━━ Provided records

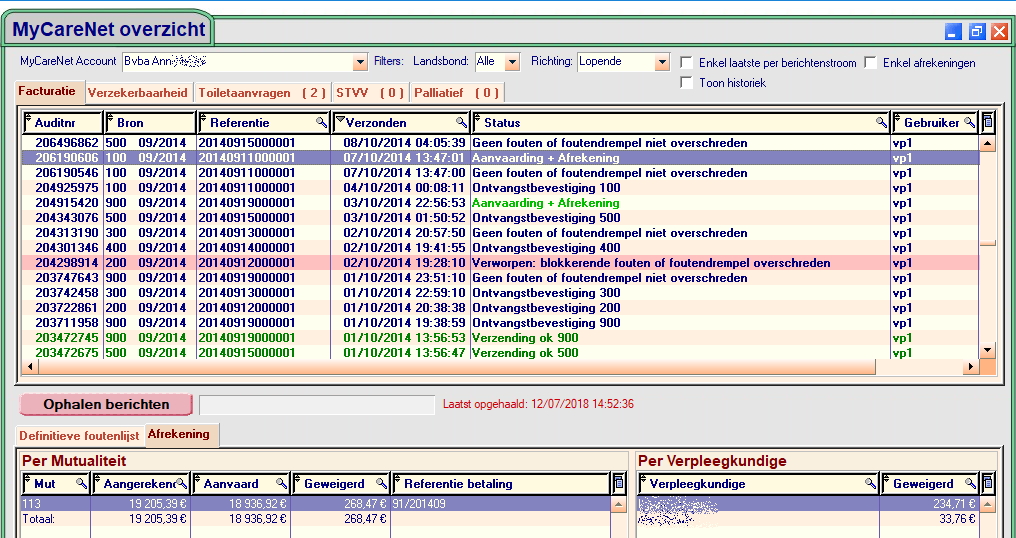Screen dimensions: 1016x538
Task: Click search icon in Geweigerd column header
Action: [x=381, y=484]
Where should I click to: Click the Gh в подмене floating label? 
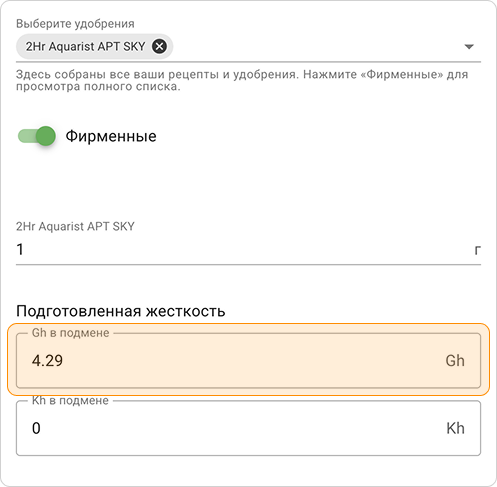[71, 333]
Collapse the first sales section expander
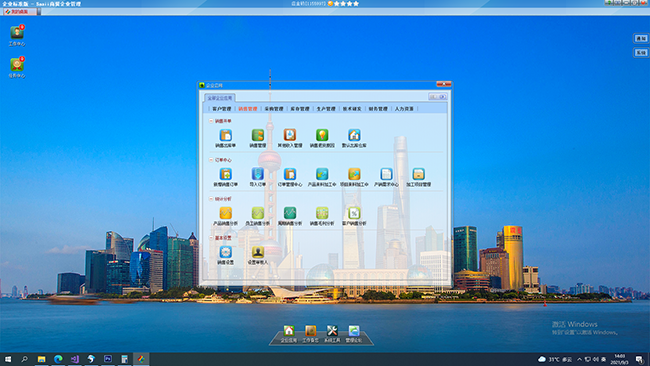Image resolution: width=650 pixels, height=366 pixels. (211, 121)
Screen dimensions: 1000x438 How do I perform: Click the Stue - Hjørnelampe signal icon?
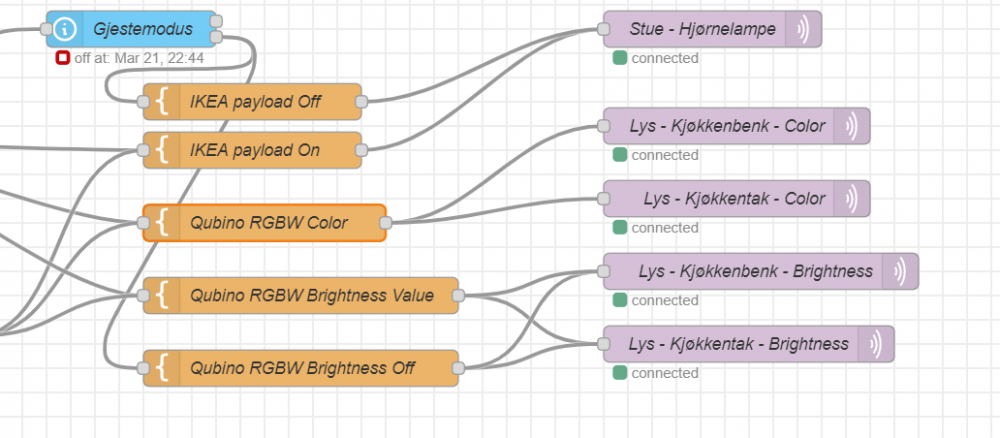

━━━━
━━ Provided records

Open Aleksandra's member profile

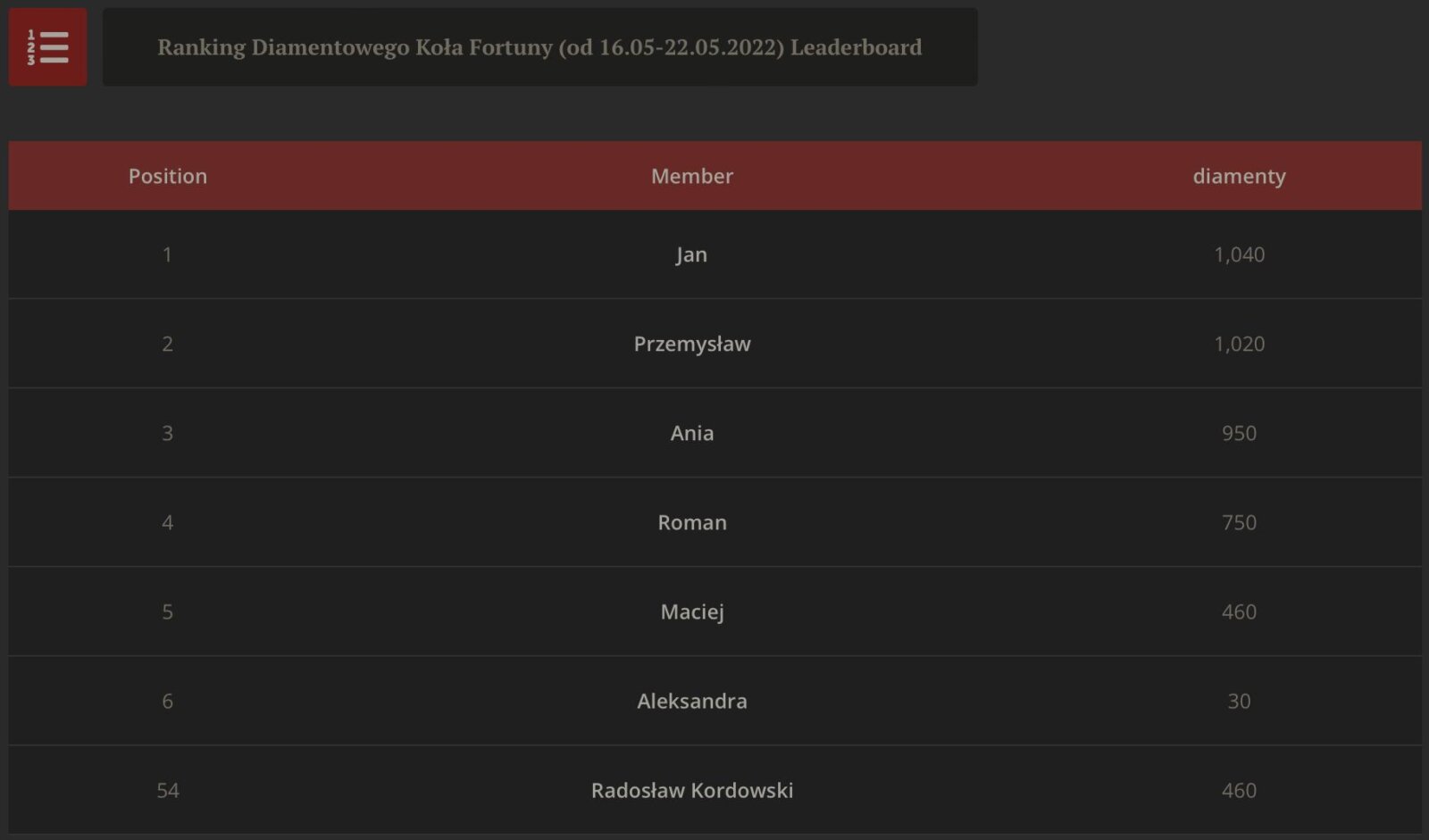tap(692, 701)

━━━━

◆ Stated goal: Please quote the records word for word, beginning at the line that contains "Screen dimensions: 1016x538" and stopping after the line that contains "Screen dimensions: 1000x438". Leave the pictures out of your answer.

◆ The output:
Screen dimensions: 1016x538
Task: Click search icon in Geweigerd column header
Action: [x=381, y=484]
Where should I click to: Click the Gh в подмене floating label? 
[71, 333]
Collapse the first sales section expander
Image resolution: width=650 pixels, height=366 pixels. (211, 121)
Screen dimensions: 1000x438 How do I perform: Click the Stue - Hjørnelampe signal icon?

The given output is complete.